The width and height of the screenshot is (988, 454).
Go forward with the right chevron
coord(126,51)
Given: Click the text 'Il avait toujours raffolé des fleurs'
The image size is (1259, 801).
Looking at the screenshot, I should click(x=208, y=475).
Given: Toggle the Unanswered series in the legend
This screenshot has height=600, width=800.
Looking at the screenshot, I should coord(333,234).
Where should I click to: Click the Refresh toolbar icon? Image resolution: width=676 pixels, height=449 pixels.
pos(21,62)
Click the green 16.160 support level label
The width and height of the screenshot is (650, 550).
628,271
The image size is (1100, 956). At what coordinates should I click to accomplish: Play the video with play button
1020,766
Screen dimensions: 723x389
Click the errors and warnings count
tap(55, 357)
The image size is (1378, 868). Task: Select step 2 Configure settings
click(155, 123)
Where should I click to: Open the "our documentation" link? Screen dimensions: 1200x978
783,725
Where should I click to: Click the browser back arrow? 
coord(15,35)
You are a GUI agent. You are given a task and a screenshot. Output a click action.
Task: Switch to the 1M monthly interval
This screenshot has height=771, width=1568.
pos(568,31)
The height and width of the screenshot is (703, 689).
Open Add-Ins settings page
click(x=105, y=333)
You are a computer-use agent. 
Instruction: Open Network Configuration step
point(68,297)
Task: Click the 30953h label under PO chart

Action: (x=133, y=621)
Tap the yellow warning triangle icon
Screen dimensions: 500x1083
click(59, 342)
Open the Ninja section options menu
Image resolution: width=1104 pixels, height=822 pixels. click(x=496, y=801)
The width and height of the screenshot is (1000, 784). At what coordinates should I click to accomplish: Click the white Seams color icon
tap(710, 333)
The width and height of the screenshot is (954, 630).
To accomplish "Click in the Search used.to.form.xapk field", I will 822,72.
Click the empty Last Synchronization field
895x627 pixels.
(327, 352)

****************************************

Restate the whole listing exactly.

The width and height of the screenshot is (988, 454).
Go forward with the right chevron
coord(126,51)
Given: Click the text 'Il avait toujours raffolé des fleurs'
The image size is (1259, 801).
Looking at the screenshot, I should click(x=208, y=475).
Given: Toggle the Unanswered series in the legend
This screenshot has height=600, width=800.
Looking at the screenshot, I should coord(333,234).
Where should I click to: Click the Refresh toolbar icon? Image resolution: width=676 pixels, height=449 pixels.
pos(21,62)
Click the green 16.160 support level label
The width and height of the screenshot is (650, 550).
628,271
The image size is (1100, 956). At what coordinates should I click to accomplish: Play the video with play button
1020,766
Screen dimensions: 723x389
Click the errors and warnings count
tap(55, 357)
The image size is (1378, 868). Task: Select step 2 Configure settings
click(155, 123)
Where should I click to: Open the "our documentation" link? Screen dimensions: 1200x978
783,725
Where should I click to: Click the browser back arrow? 
coord(15,35)
You are a GUI agent. You are given a task and a screenshot. Output a click action.
Task: Switch to the 1M monthly interval
This screenshot has height=771, width=1568.
pos(568,31)
The height and width of the screenshot is (703, 689).
Open Add-Ins settings page
click(x=105, y=333)
You are a computer-use agent. 
Instruction: Open Network Configuration step
point(68,297)
Task: Click the 30953h label under PO chart

Action: (x=133, y=621)
Tap the yellow warning triangle icon
Screen dimensions: 500x1083
click(59, 342)
Open the Ninja section options menu
Image resolution: width=1104 pixels, height=822 pixels. click(x=496, y=801)
The width and height of the screenshot is (1000, 784). At what coordinates should I click to accomplish: Click the white Seams color icon
tap(710, 333)
The width and height of the screenshot is (954, 630).
To accomplish "Click in the Search used.to.form.xapk field", I will 822,72.
Click the empty Last Synchronization field
895x627 pixels.
(327, 352)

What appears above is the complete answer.